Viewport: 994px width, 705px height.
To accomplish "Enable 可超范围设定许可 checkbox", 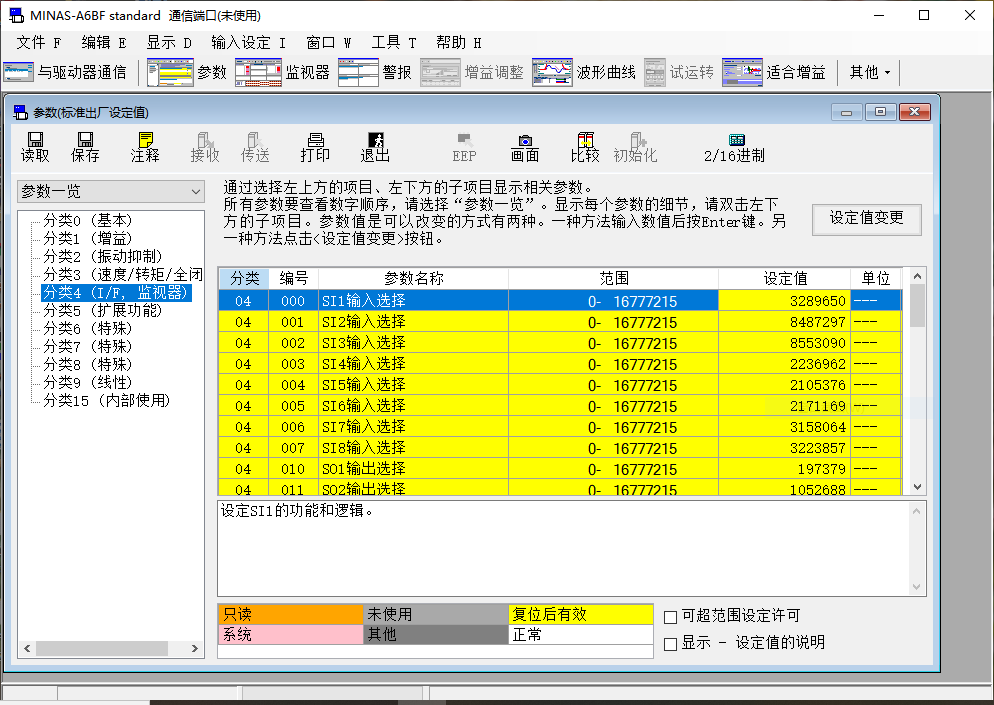I will click(x=671, y=616).
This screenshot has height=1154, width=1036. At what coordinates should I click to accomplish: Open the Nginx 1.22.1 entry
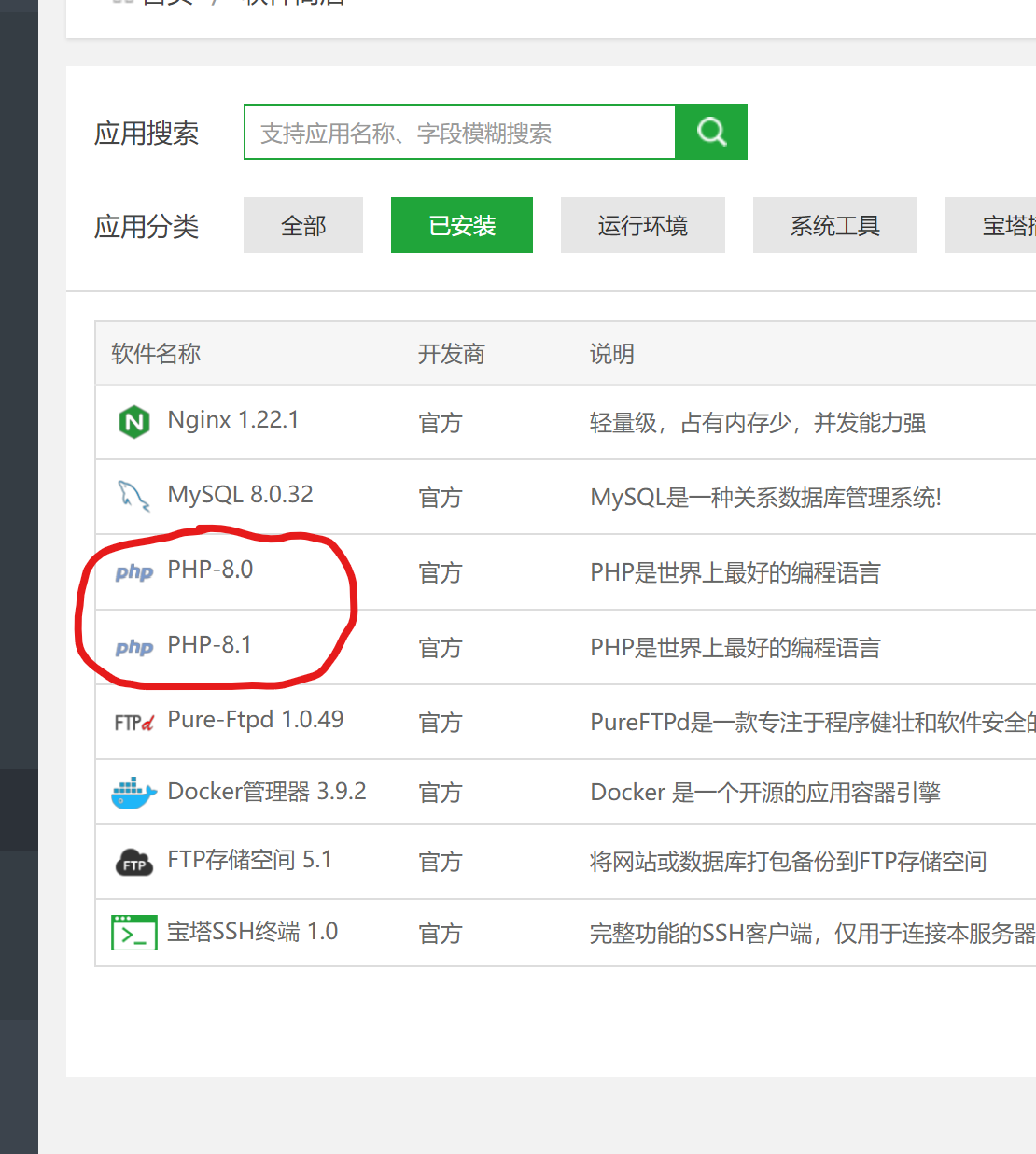click(x=233, y=420)
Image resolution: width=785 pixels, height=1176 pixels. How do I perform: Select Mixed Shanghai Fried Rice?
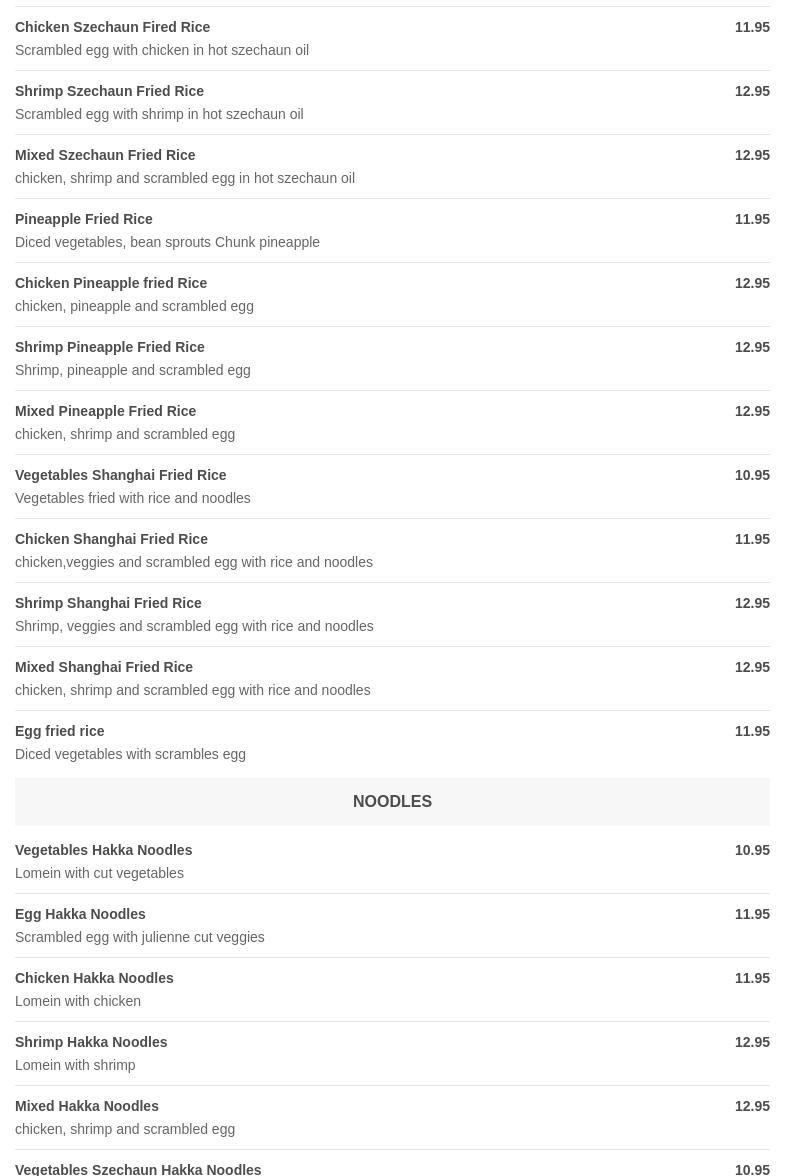click(104, 667)
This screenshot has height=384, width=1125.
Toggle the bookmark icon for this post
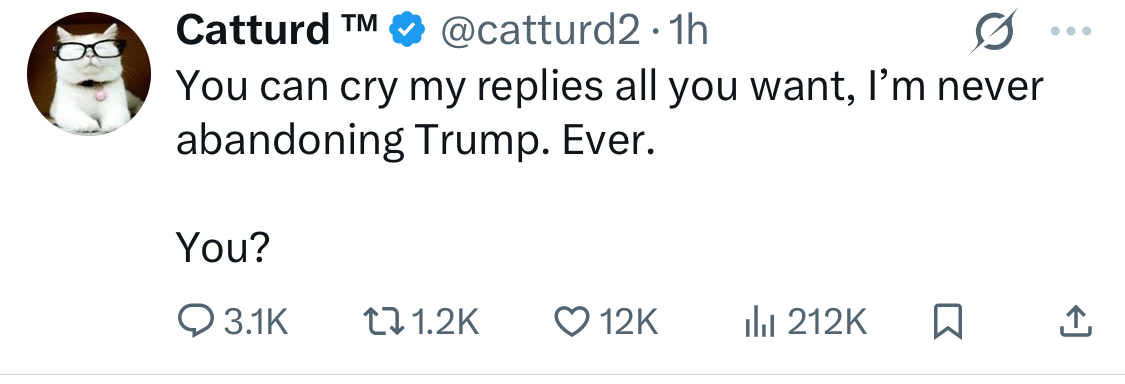pos(947,321)
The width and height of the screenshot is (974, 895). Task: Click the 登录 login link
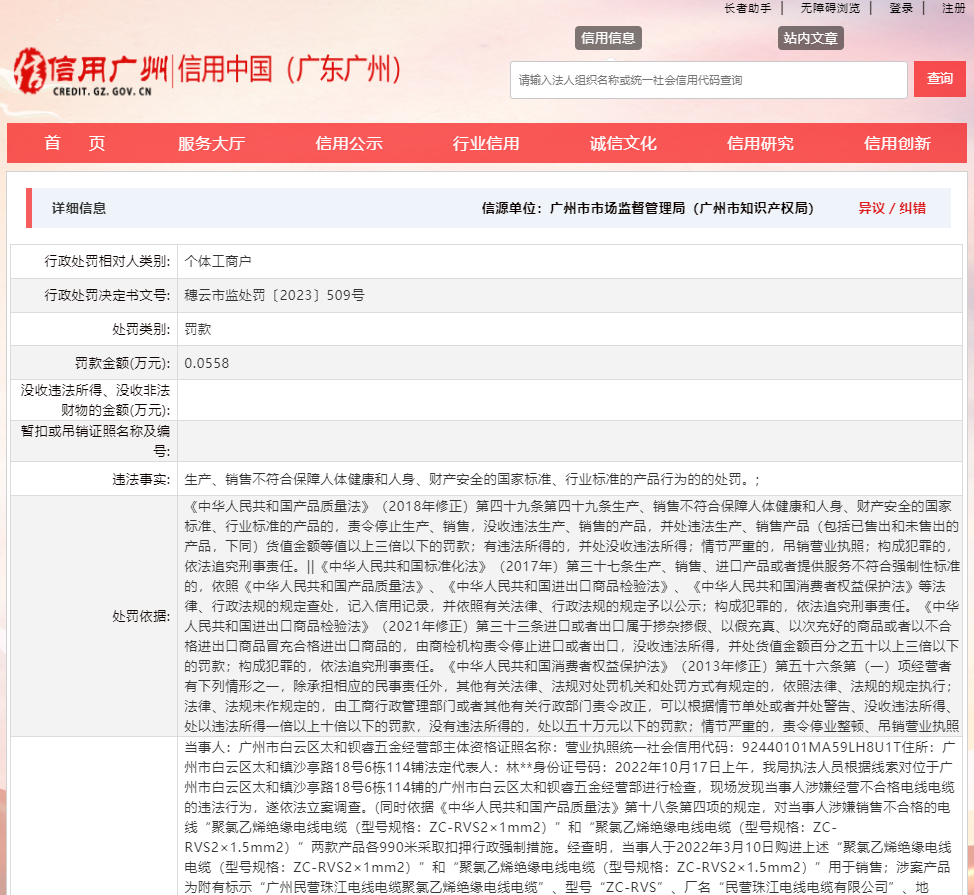tap(900, 8)
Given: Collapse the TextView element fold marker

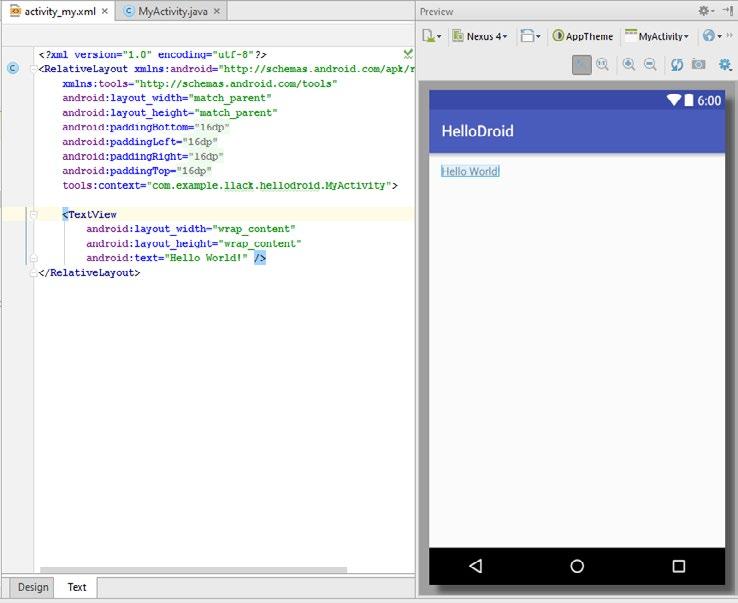Looking at the screenshot, I should click(32, 214).
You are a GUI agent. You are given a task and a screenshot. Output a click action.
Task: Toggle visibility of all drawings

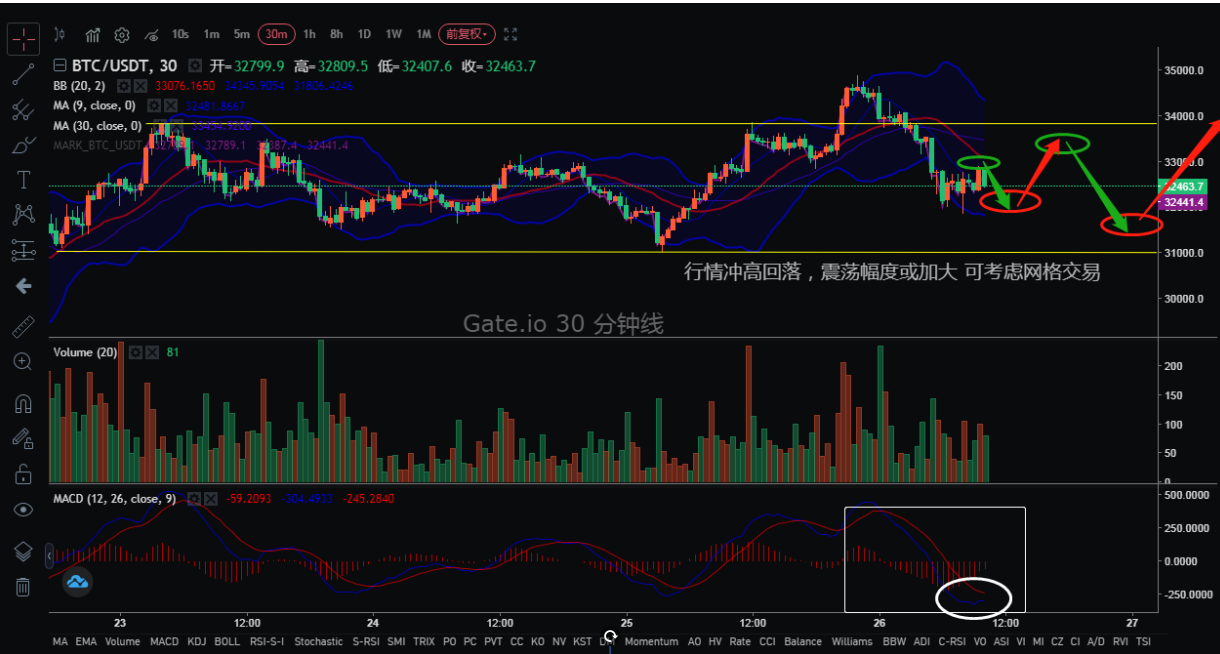[x=23, y=510]
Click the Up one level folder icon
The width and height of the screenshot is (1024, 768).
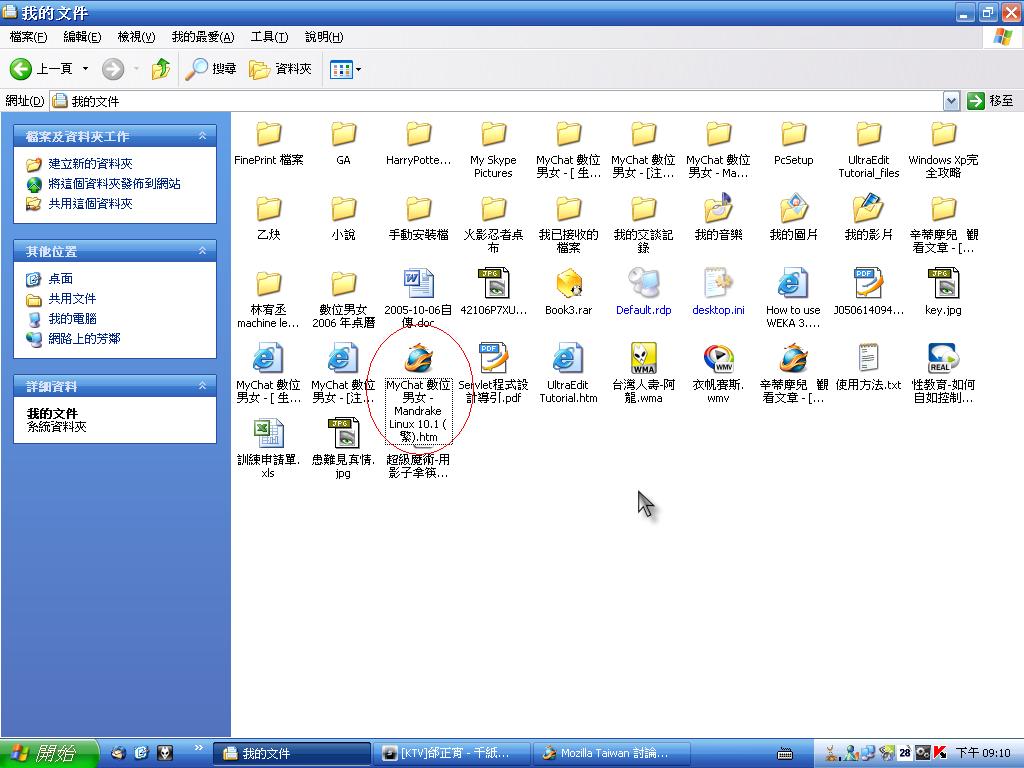click(x=160, y=69)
- - -
## PROBLEM
The line with "Given: Collapse the" and each line after it, through the final line of the data, are to be duplicated exactly, with pictures left out and nothing more included.

## ANSWER BOX
Given: Collapse the TextView element fold marker

Looking at the screenshot, I should click(32, 214).
You are a GUI agent. You are given a task and a screenshot. Output a click action.
Task: Toggle visibility of all drawings

[x=23, y=510]
Click the Up one level folder icon
The width and height of the screenshot is (1024, 768).
click(x=160, y=69)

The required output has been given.